- **Work to be completed**
Search the data for the string "checkbox" and copy each line in which it appears.

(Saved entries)
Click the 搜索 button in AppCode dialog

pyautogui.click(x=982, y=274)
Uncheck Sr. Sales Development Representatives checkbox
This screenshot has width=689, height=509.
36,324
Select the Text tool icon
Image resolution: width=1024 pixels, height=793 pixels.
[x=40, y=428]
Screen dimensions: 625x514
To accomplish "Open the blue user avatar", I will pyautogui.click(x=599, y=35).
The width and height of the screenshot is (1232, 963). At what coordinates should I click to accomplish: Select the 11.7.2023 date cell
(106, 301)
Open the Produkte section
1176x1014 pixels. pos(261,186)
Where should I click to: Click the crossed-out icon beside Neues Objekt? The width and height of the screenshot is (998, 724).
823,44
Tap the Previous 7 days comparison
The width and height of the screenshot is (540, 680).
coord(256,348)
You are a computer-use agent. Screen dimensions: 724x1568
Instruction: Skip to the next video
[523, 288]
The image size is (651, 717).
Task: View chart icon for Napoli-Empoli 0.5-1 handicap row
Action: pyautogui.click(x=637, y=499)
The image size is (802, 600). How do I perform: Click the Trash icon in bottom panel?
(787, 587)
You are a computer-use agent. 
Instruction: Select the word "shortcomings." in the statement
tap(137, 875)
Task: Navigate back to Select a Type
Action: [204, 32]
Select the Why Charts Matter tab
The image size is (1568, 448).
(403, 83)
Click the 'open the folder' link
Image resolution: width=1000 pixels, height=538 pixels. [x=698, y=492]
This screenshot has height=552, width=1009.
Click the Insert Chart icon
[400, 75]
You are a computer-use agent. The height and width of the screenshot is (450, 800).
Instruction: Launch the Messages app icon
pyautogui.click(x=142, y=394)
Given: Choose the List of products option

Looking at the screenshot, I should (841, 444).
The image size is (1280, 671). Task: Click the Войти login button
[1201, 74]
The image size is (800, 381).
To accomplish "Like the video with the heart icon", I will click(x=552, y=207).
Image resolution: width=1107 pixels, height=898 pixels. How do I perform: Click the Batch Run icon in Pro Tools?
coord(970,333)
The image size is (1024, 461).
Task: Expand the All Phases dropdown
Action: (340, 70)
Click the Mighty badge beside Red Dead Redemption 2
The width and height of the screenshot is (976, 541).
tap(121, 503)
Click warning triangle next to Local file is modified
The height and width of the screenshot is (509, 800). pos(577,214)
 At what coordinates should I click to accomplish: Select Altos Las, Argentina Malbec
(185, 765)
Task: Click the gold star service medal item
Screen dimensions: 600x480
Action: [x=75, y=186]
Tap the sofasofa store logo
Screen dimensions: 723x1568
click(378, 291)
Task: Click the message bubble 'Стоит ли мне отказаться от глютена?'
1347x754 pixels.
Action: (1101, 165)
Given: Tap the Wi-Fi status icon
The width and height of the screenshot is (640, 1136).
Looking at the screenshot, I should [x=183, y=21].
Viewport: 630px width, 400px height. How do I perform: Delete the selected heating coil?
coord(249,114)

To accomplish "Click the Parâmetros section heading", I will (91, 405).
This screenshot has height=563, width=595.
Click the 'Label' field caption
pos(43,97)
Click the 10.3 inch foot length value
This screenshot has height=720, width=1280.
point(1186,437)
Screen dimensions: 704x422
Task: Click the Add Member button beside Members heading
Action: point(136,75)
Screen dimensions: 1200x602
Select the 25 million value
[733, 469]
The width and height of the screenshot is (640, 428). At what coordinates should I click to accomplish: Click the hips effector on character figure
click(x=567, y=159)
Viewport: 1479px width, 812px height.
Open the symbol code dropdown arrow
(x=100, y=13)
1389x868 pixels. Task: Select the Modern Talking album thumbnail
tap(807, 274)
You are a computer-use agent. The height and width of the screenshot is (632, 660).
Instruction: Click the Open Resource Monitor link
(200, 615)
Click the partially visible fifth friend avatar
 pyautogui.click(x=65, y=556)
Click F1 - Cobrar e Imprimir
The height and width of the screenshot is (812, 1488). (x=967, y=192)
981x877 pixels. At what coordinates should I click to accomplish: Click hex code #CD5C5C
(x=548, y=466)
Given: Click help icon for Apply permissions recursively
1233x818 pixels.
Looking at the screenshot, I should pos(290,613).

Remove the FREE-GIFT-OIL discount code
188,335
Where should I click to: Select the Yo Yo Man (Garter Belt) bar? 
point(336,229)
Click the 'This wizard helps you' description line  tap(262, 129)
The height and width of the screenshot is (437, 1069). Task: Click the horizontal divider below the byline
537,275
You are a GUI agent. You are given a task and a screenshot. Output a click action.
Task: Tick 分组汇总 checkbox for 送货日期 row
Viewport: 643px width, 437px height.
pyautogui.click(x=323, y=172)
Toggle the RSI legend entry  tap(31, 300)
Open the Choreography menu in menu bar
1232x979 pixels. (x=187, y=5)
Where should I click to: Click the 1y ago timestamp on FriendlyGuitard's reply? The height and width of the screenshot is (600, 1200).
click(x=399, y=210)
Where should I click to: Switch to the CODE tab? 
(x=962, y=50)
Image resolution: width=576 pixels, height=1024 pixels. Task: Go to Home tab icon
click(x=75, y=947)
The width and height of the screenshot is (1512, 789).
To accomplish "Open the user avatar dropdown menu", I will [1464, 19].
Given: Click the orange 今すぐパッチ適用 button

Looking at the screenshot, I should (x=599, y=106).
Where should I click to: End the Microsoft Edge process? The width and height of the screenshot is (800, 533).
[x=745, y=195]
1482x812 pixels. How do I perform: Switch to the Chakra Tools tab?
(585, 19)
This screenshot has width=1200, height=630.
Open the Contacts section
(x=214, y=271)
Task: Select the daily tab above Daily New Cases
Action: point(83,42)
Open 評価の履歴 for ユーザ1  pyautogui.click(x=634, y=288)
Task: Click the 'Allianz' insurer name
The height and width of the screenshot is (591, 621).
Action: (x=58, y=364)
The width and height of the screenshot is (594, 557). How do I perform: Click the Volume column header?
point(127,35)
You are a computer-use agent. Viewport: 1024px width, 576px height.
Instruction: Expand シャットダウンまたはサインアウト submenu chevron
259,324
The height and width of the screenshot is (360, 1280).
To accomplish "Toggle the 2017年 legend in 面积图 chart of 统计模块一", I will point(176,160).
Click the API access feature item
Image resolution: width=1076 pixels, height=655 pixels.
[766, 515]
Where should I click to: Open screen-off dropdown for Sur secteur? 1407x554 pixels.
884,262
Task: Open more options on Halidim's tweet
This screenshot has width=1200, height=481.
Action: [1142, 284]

- **Result**
Uncheck Sr. Sales Development Representatives checkbox
Task: Tick 分组汇总 checkbox for 送货日期 row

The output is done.